A message in a bottle believed to have been thrown into the Atlantic off the Irish coast up to 40 years ago has been found about 4,000km away in the Russian port of Murmansk.
Academics at NUI Galway have been left puzzled by the discovery of the bottle – known as a drifter – which was used as part of a research programme by oceanographers to study drifts and tides around the island.
There are two theories as to its epic journey. Firstly, that it was simply carried by the natural currents over the North Sea, through the Norwegian Sea and into the Barents Sea, or, secondly, it was picked up by a fishing boat and dumped in the port, located about 700km east of the Finnish border.
Dr Martin White, an oceanographer at NUIG Galway, said he believes it got there by itself.
“It is amazing to think it has gotten that far. I fully believe it made its way there by itself,” he told The Irish Times.
“It can certainly reach there by the currents. It is likely 30 or 40 years since it was deployed. I think it is quite amazing, if it did go with the currents, that it survived intact, without leaking in the intervening years.”
Dr White says a predecessor at the university, Prof Ed Monahan, who used the drifter bottles extensively in the 1970s and 1980s, likely deployed it off the west or northwest of Ireland at the time.
The practice was common before the advent of satellite technology which makes it much easier to track currents, tides and drift patterns.
In recent weeks, a man sent an email to NUI Galway having fished the bottle out of sediment in Kola Bay, a 57km-long fjord next to Murmansk, in the most northwesterly reaches of Russia.
The finder also emailed a number of photos of the bottle, as well as the card, not much bigger than an old-style postcard.
Addressed to the long-since defunct Department of Oceanography at University College Galway, which was renamed in 1997, the card asks the finder to fill out their name, address as well as where and when it was found.
It is discoloured and stained in parts and it is unclear from the photos if a serial number on it has survived.

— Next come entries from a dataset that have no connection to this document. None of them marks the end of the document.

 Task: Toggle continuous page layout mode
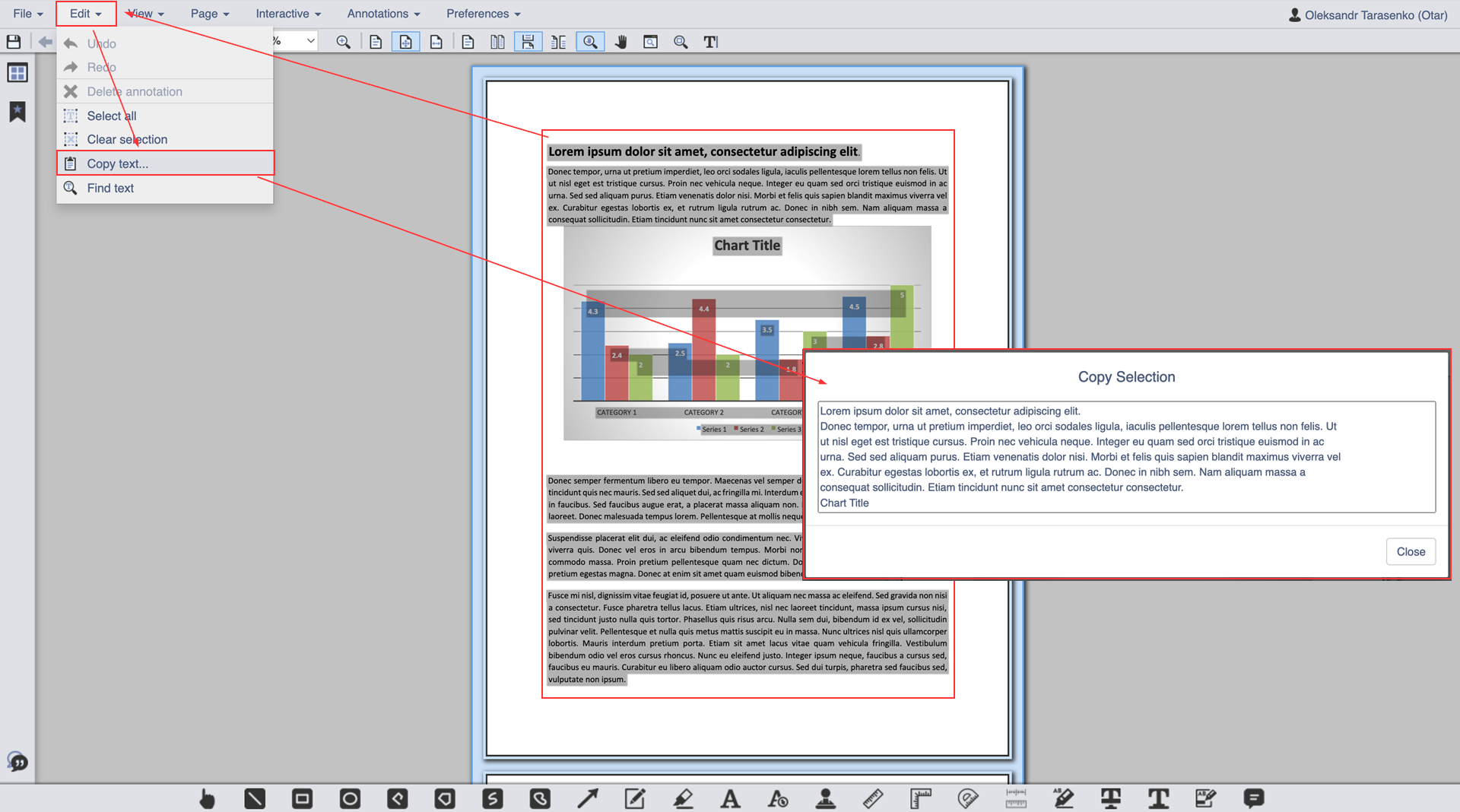click(528, 42)
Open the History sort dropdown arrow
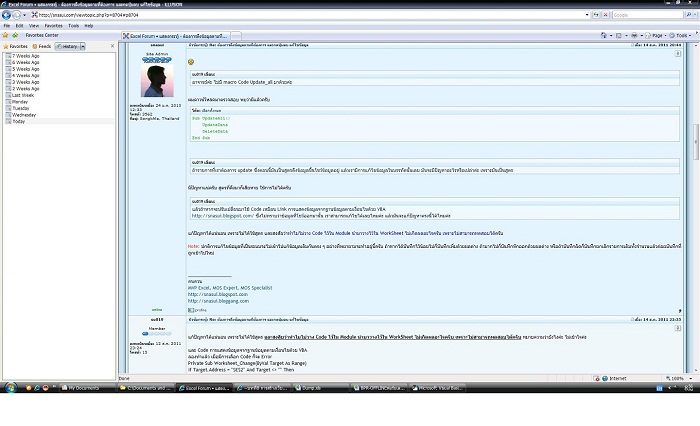The height and width of the screenshot is (426, 700). (x=83, y=46)
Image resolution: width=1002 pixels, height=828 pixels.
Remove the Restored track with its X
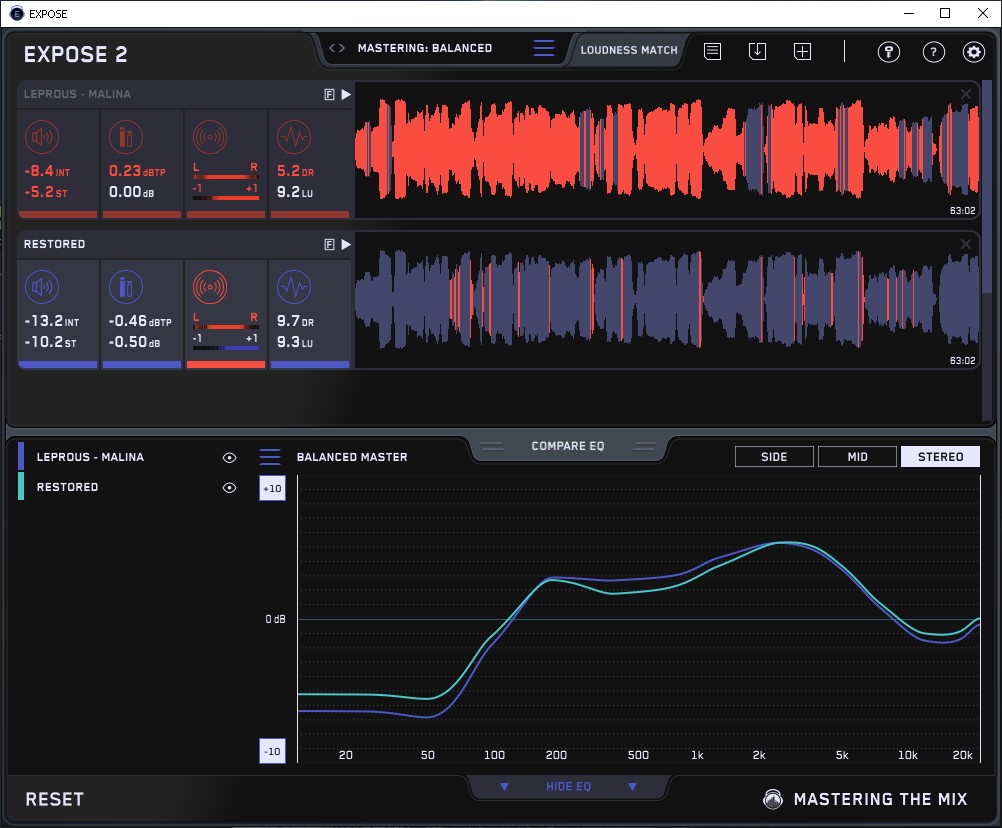966,244
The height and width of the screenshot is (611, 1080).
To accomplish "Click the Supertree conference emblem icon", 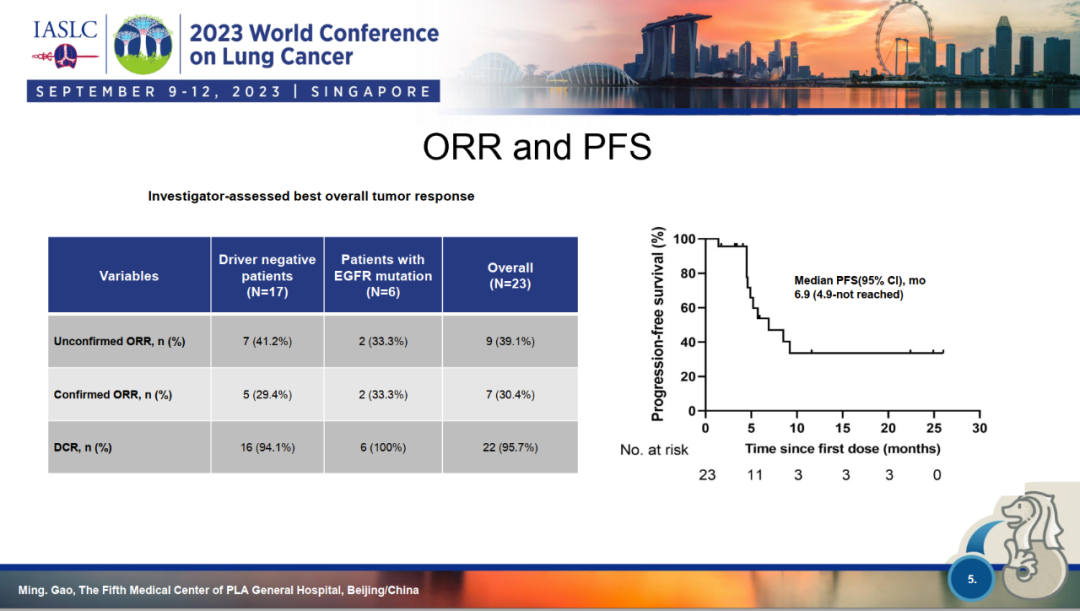I will pyautogui.click(x=144, y=45).
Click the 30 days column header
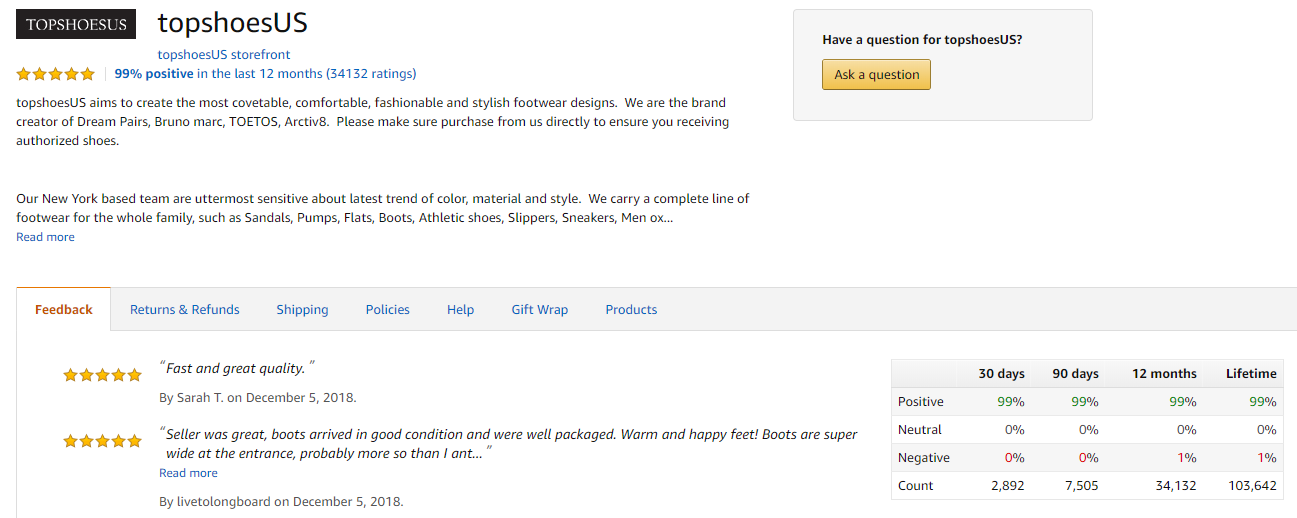 [1001, 373]
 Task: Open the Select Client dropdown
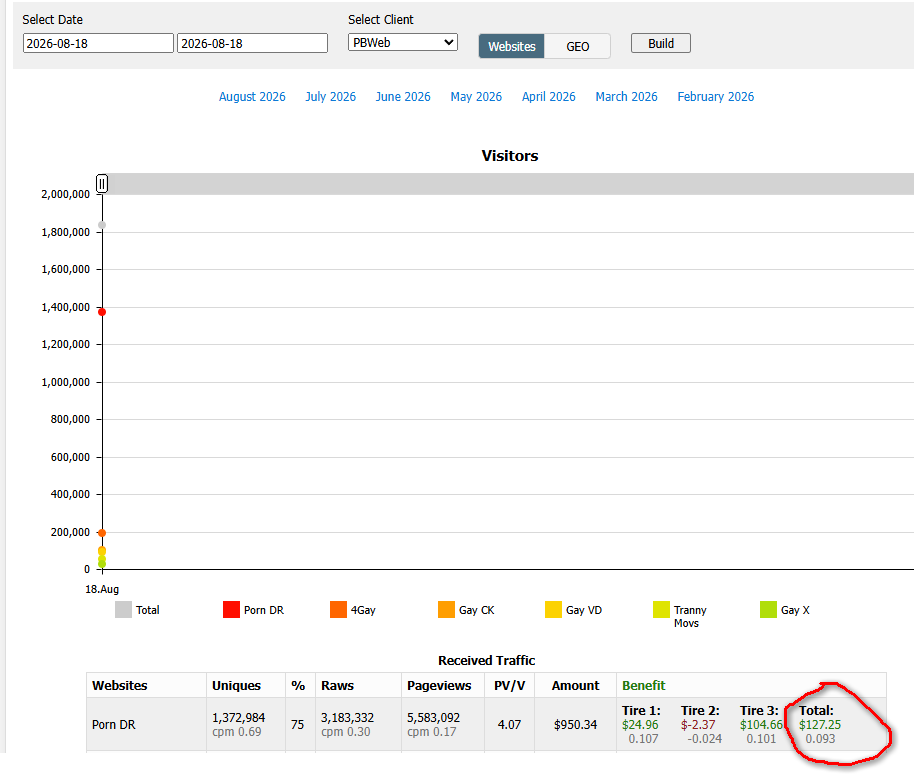coord(403,43)
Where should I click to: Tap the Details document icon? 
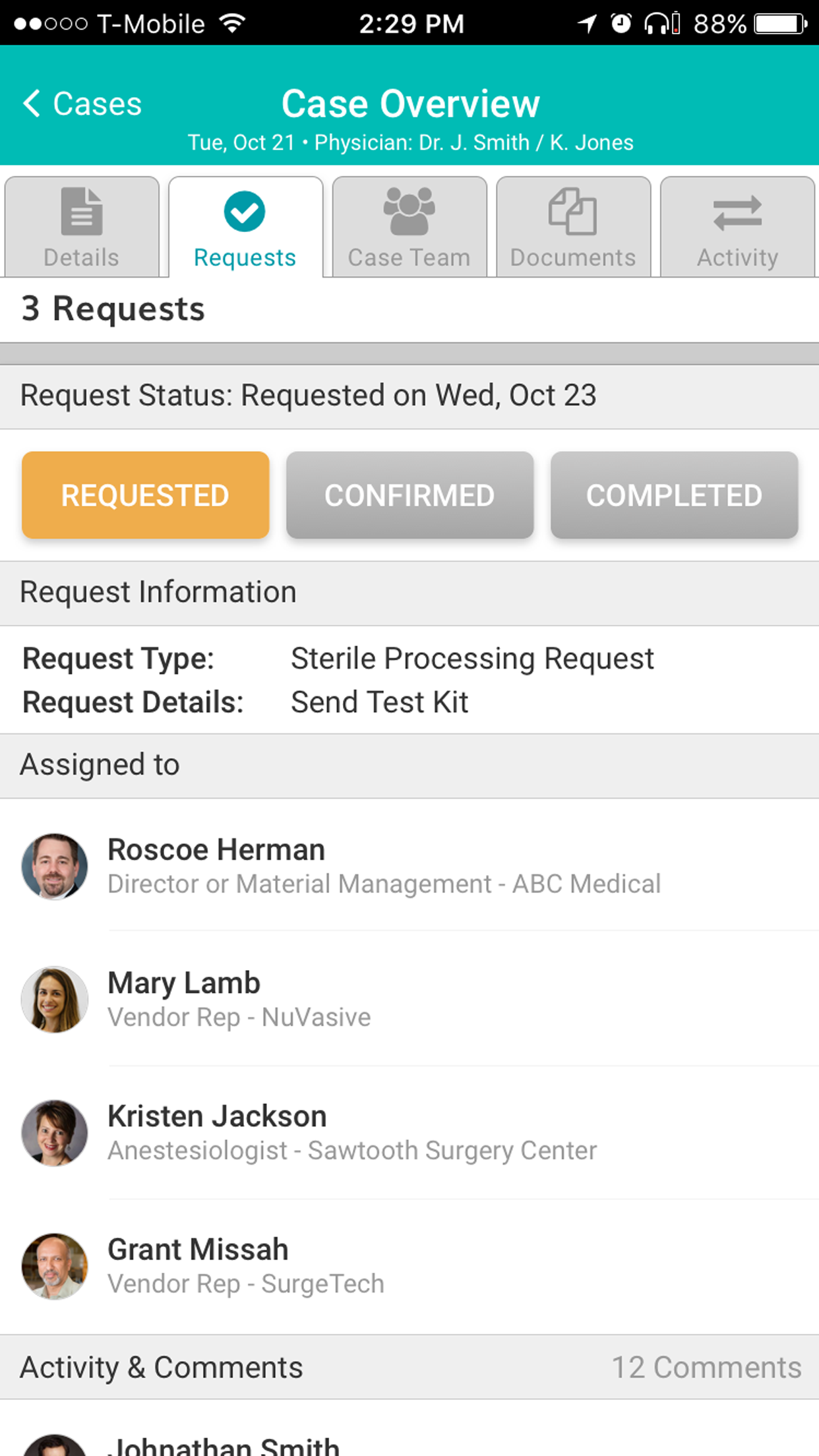[82, 212]
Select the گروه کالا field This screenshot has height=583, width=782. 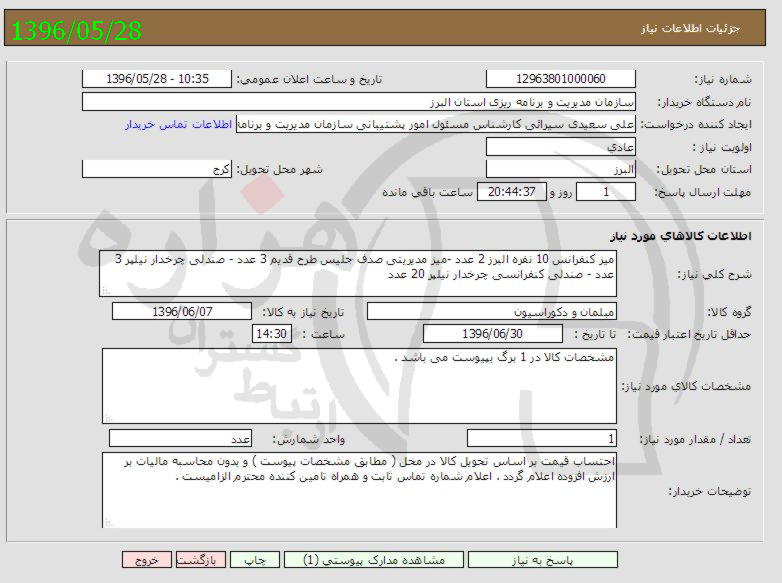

The number would allow the university to match against its own records, which could tell them exactly when and where it was propelled into the sea off Ireland.
Among the mysteries surrounding the bottle’s journey, Dr White said it isn’t known whether it took up to 40 years to reach Murmansk, or whether it made it there within a number of years and has been lodged in the bay since.
“It could have been laying at the bottom of the bay for a decade or two,” he said.
“But the card inside is not completely destroyed. It is a drifting bottle, so it would be near the surface, and therefore likely to take a more circuitous route than the main ocean currents, which are more persistent and direct in their travel.
“On the surface, it would have been at the behest of the winds and prevailing weather conditions, so it could have been moved around. The chances are it has taken some time to get there.”
Dr White’s Russian-speaking wife, Tatiana Popova, is to translate a letter for him in an attempt to glean more details from the finder.
Dr Tiernan Henry, head of earth and ocean sciences at NUIG, said “it wouldn’t be a surprise every so often to get an email or a letter with one of the cards, saying this was found in some beach on Wales, or wherever, if it was thrown into the Irish Sea”.
“But this would have had to have gotten up past Shetland, the Hebrides, up the entire length of Norway and round the top [of Scandinavia]. It is unusual.”
Dr Henry added there had been a “great” reaction to the discovery from colleagues in the department who are determined to shed light on the bottle’s journey.